What you need to do:
Below are some records. Copy every line in them that holds "Thesen".

Extracted records Start Marker

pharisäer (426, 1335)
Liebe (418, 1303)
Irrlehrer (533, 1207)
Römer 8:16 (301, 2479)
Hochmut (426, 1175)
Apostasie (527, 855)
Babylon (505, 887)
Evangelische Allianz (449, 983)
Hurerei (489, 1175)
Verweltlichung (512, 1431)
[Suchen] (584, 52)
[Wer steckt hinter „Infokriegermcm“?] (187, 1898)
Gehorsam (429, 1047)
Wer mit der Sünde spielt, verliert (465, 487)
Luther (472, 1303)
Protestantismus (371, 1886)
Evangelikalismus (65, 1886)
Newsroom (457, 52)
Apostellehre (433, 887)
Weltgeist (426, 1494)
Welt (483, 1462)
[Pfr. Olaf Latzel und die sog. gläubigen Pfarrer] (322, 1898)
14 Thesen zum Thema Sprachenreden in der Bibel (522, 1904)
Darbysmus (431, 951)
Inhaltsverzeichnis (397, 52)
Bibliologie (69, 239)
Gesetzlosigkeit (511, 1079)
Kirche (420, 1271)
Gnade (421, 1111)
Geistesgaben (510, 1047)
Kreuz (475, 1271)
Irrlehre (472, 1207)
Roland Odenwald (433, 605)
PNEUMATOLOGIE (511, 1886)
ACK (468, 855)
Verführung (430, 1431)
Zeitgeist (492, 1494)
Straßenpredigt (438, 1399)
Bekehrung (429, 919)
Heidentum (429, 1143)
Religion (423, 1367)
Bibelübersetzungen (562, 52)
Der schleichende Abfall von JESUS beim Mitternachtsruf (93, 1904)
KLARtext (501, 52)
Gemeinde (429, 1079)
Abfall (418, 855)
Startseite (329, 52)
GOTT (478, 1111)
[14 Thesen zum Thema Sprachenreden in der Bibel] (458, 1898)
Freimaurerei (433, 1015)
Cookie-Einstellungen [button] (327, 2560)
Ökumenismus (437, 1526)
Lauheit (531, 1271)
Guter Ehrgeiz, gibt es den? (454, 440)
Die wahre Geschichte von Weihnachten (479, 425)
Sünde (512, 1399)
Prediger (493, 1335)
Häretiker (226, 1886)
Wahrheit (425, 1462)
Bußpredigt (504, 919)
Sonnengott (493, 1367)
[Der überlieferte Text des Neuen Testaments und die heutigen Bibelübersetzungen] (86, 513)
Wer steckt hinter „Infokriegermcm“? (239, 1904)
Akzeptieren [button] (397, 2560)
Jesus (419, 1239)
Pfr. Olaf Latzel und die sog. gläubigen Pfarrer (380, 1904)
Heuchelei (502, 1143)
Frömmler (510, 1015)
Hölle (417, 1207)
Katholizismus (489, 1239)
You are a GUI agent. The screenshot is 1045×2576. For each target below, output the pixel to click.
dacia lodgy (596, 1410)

Extracted records End Marker

Problem solution:
14 Thesen zum Thema Sprachenreden in der Bibel (522, 1904)
[14 Thesen zum Thema Sprachenreden in der Bibel] (458, 1898)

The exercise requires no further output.